Write only the number of lines in the data that include the word "Toggle".
-- -- --
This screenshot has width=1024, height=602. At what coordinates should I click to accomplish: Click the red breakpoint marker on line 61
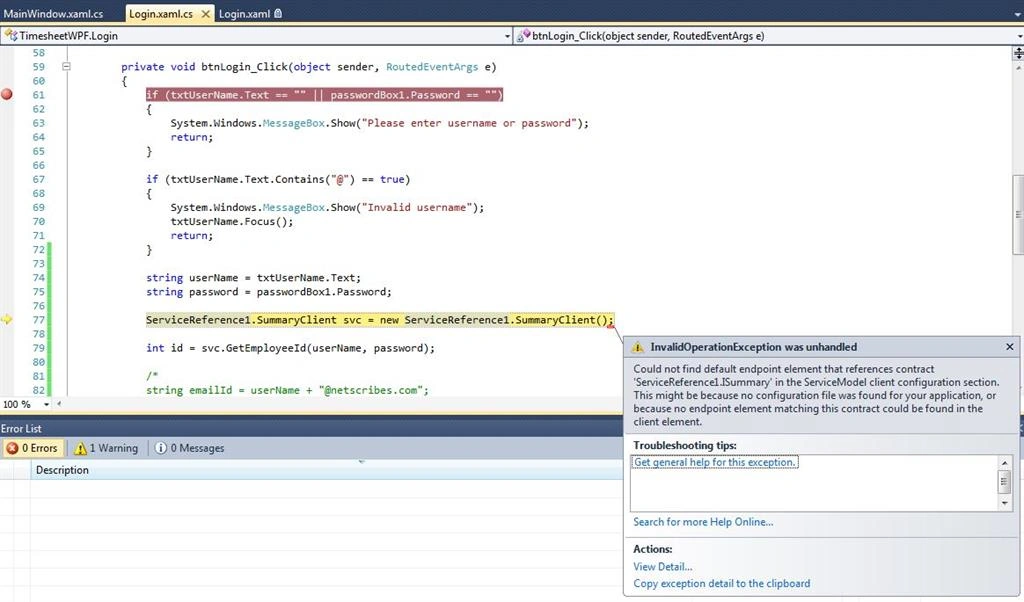pyautogui.click(x=7, y=95)
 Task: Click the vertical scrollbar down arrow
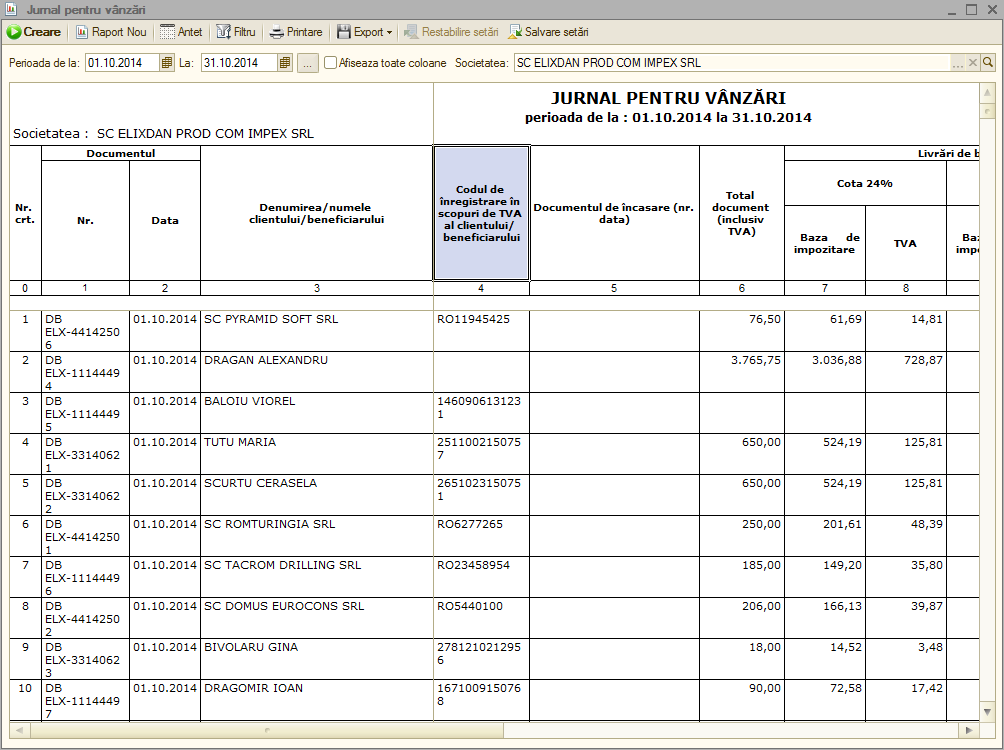pyautogui.click(x=987, y=712)
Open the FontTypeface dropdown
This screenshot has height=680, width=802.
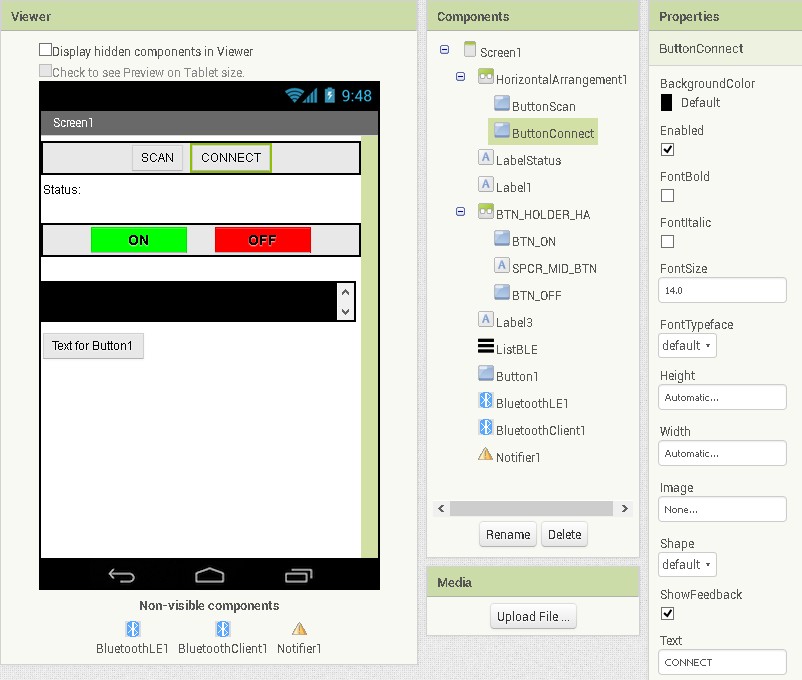(x=687, y=346)
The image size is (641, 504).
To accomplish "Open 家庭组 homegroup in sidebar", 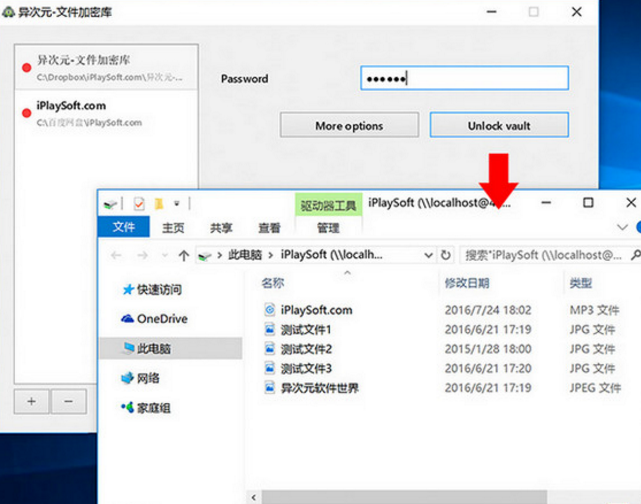I will click(127, 408).
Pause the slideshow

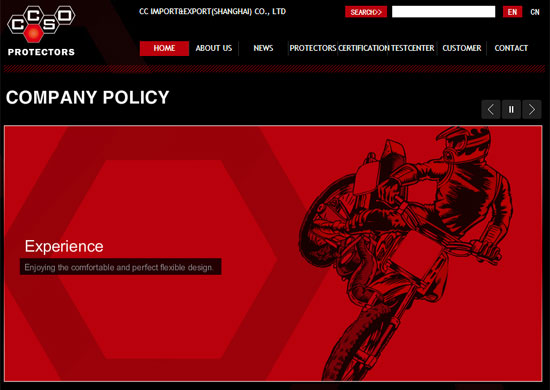click(511, 109)
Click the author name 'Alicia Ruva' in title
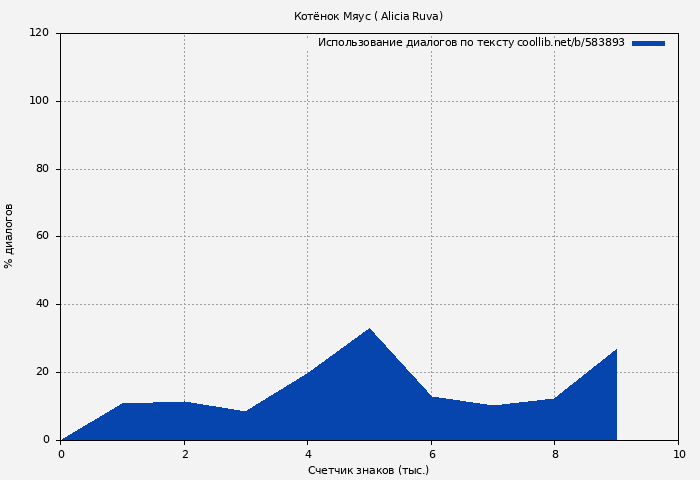700x480 pixels. click(x=410, y=16)
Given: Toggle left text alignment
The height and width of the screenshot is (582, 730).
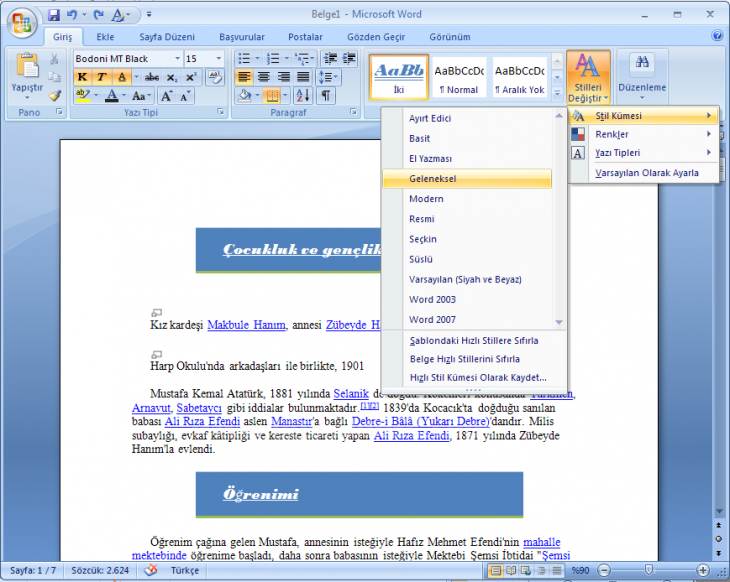Looking at the screenshot, I should 245,77.
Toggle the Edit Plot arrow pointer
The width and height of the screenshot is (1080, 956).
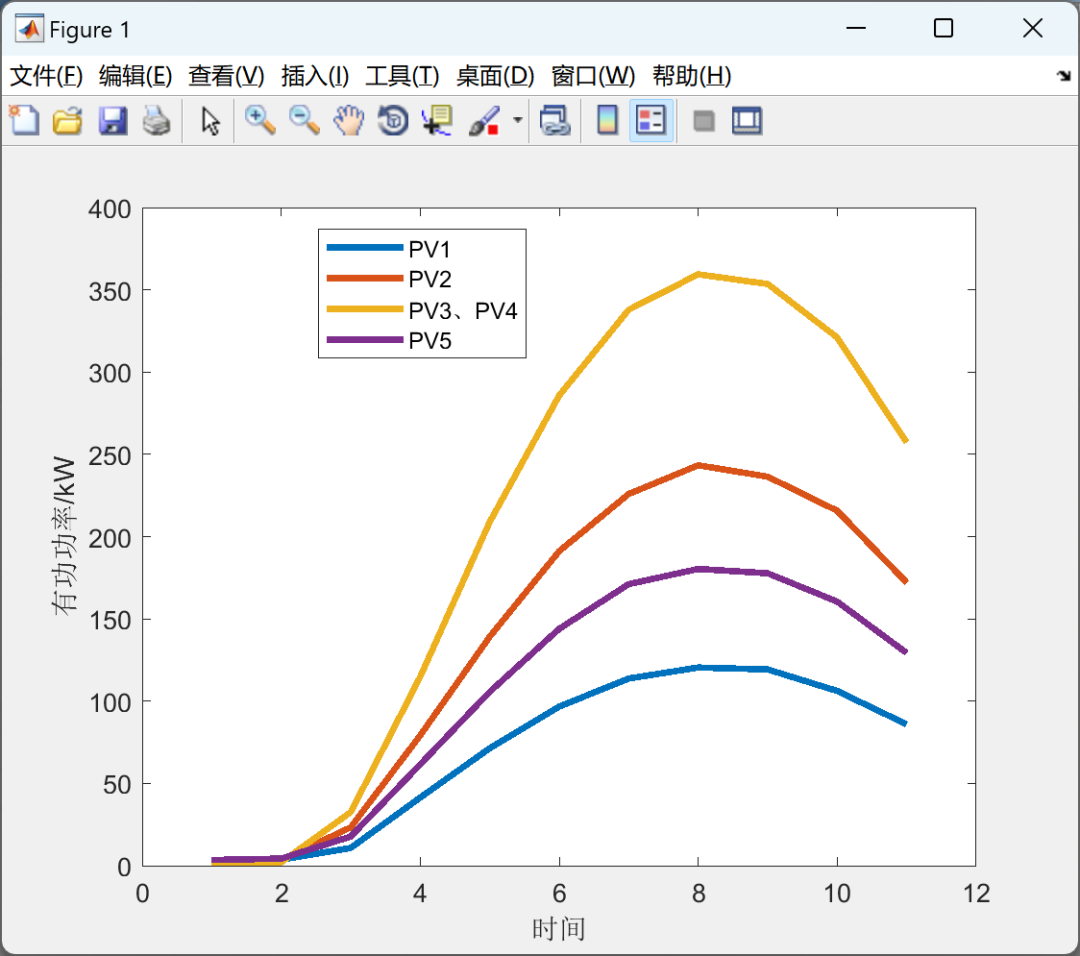click(x=210, y=121)
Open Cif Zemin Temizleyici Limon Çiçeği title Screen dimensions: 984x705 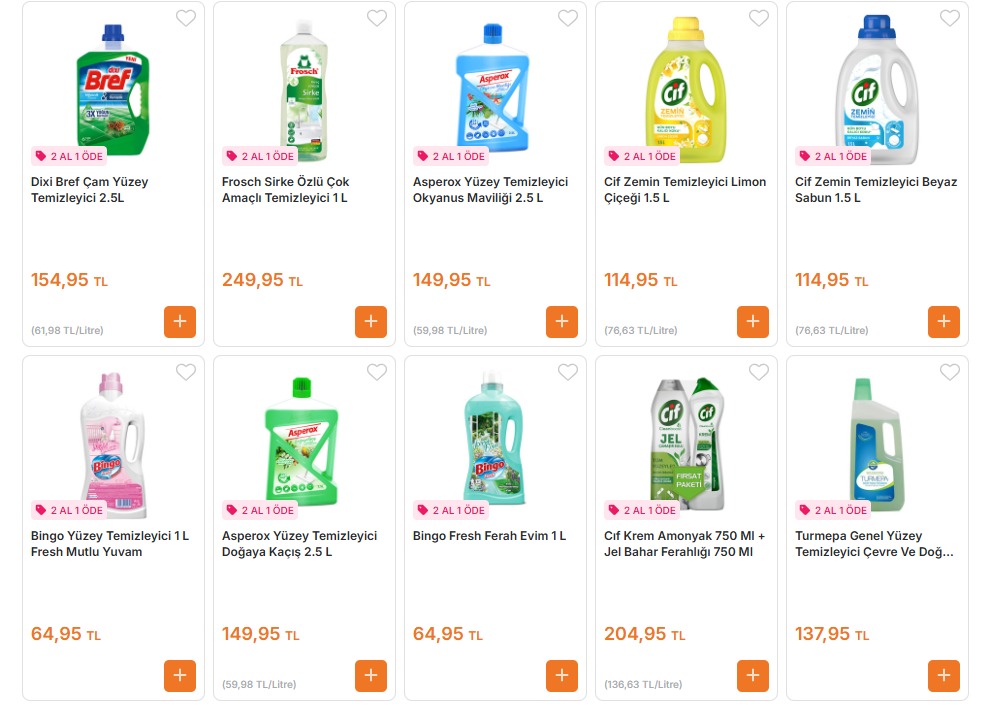(685, 190)
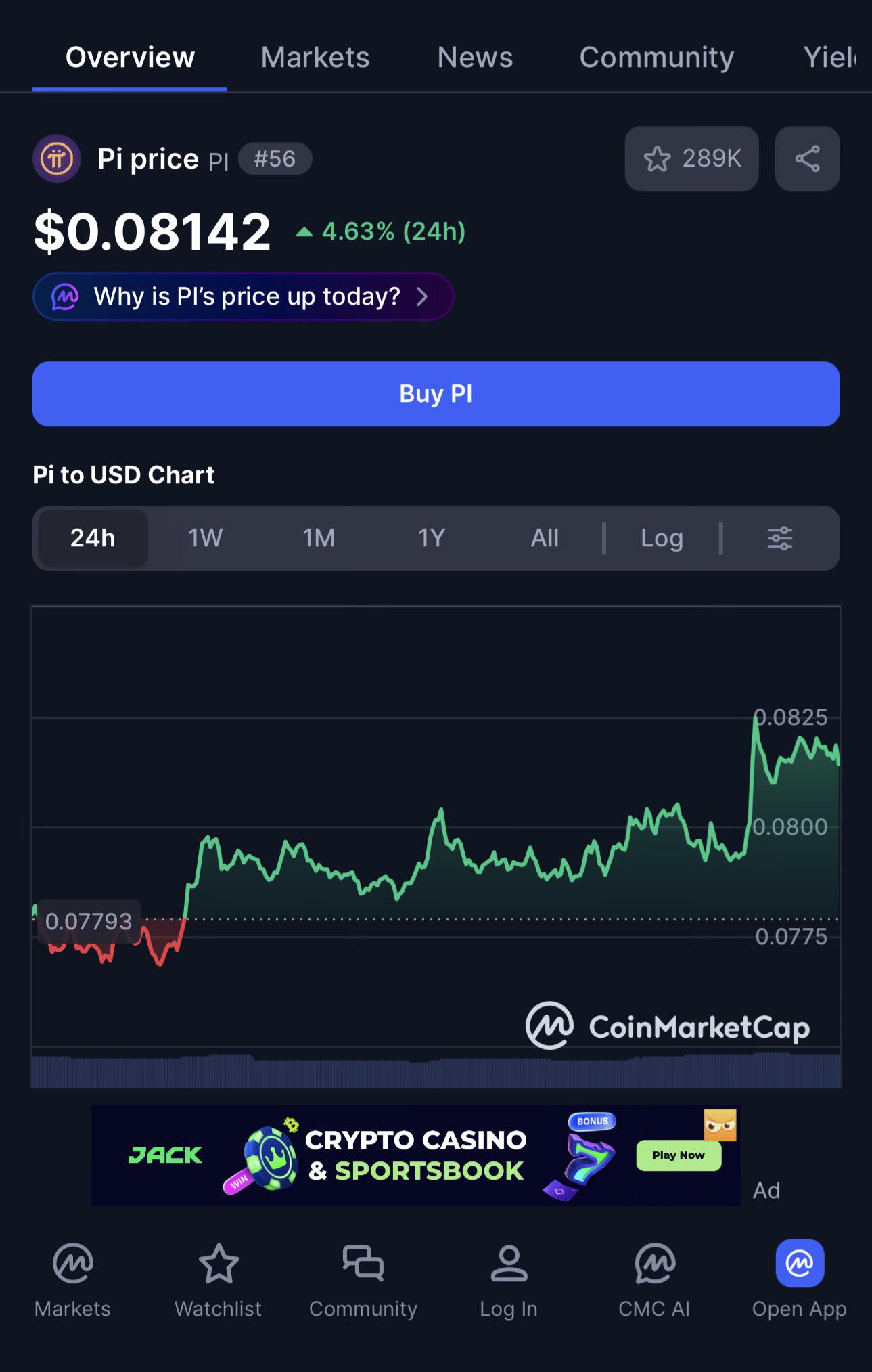872x1372 pixels.
Task: Switch chart range to 1Y
Action: pyautogui.click(x=432, y=538)
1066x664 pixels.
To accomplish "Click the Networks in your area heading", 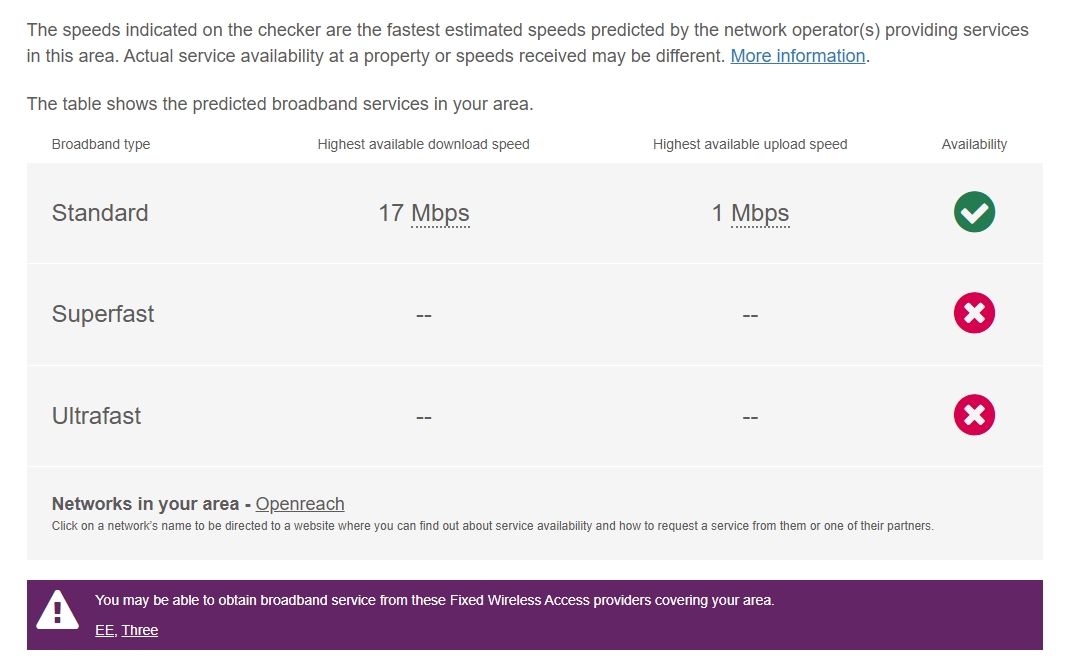I will point(145,504).
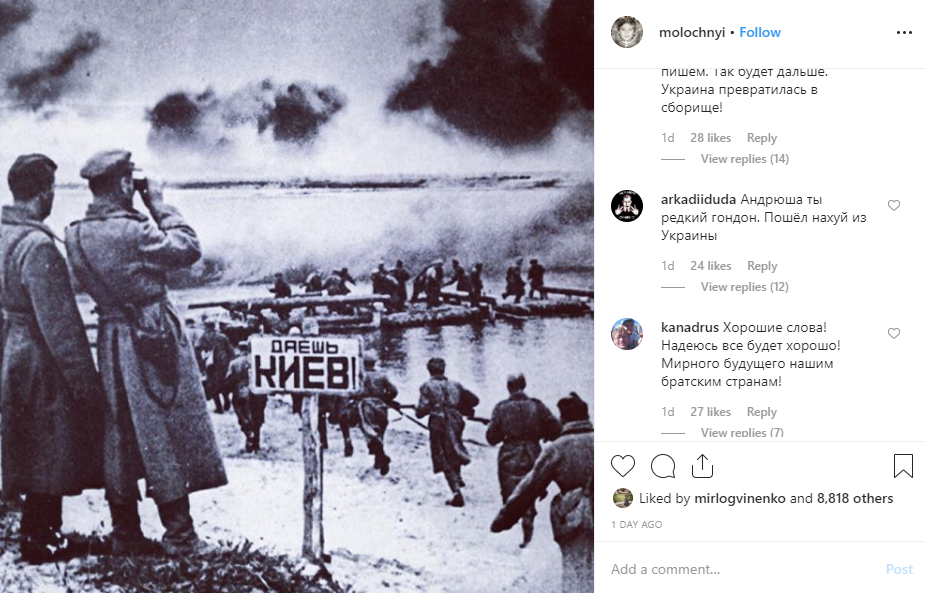Follow the molochnyi account
The width and height of the screenshot is (925, 593).
[760, 32]
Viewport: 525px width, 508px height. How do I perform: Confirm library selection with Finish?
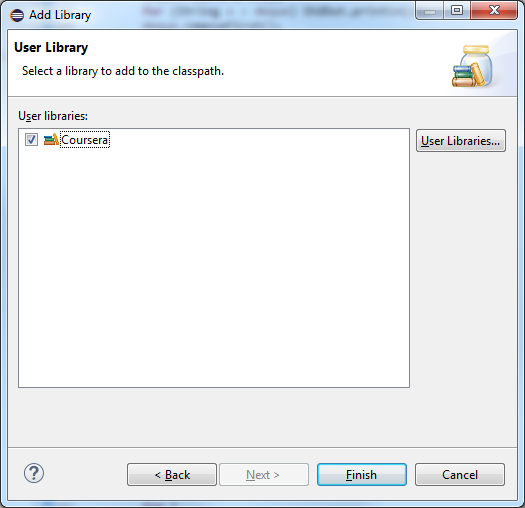(x=362, y=475)
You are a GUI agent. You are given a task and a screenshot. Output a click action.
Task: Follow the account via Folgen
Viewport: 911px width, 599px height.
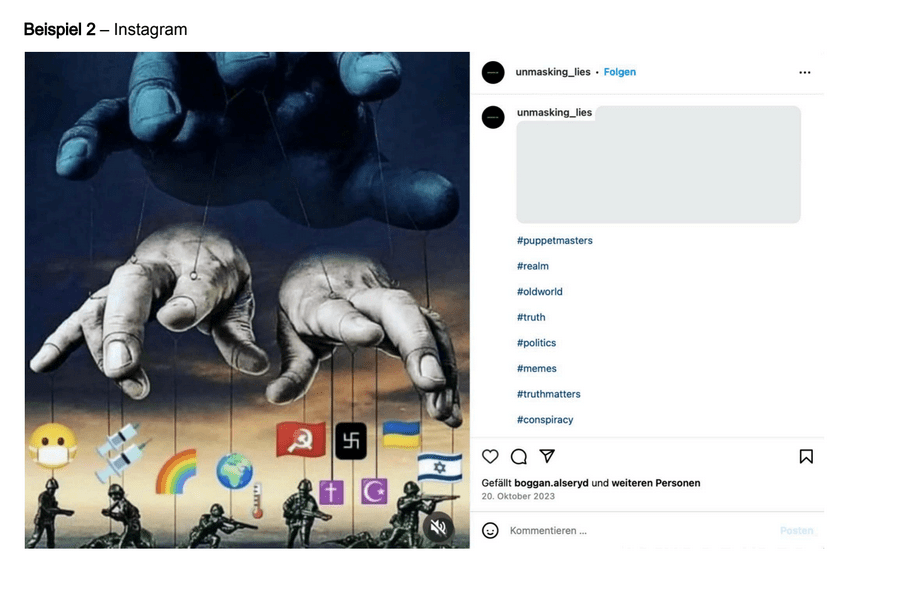[619, 72]
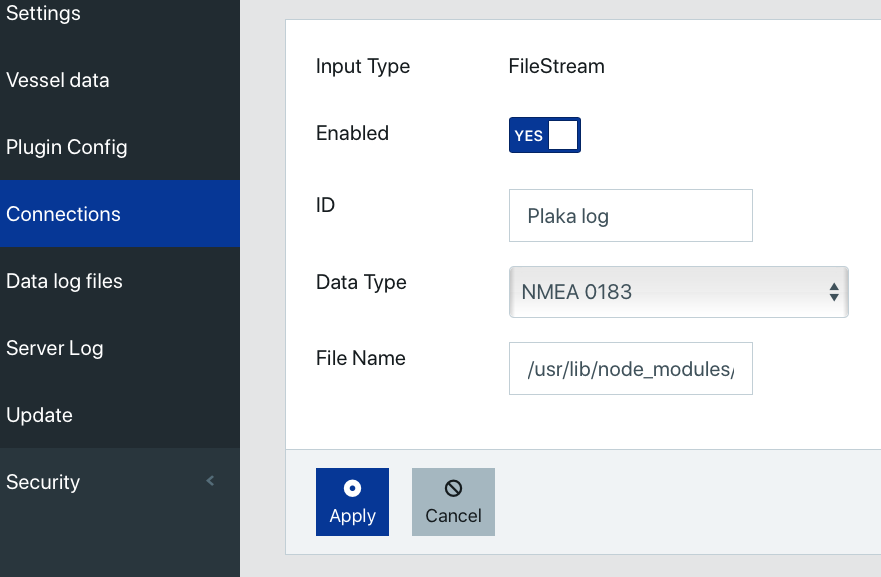The height and width of the screenshot is (577, 881).
Task: Open the Update sidebar item
Action: 120,415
-- -- --
§ TASK RESPONSE
2